WHAT IS BEING ASKED
Reproduce exactly the lines of the material beneath, from the line that contains "Given: Open the 推荐库 tab" to the line that contains "The height and", both included, and no other lines.

[Opening TASK DATA section]

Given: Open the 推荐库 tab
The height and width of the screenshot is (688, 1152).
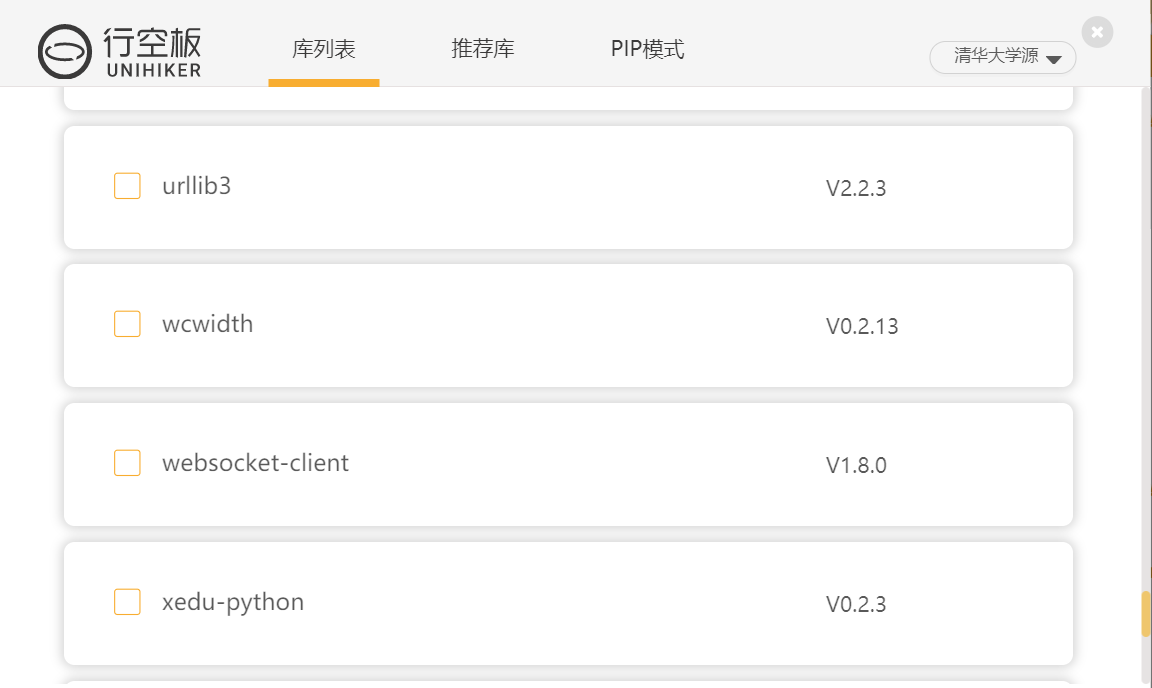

[Closing TASK DATA section]
[Opening TASK DATA section]

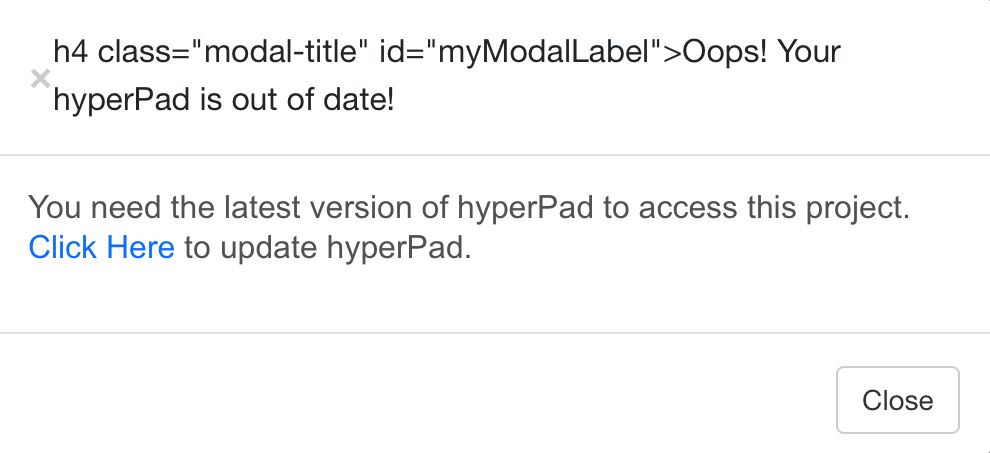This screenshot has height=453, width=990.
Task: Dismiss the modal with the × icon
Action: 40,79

[Closing TASK DATA section]
[Opening TASK DATA section]

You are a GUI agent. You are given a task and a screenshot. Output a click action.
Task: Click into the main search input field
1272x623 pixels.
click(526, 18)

[Closing TASK DATA section]

ANSWER TO THIS TASK
Given: Open the 推荐库 tab
The height and width of the screenshot is (688, 1152).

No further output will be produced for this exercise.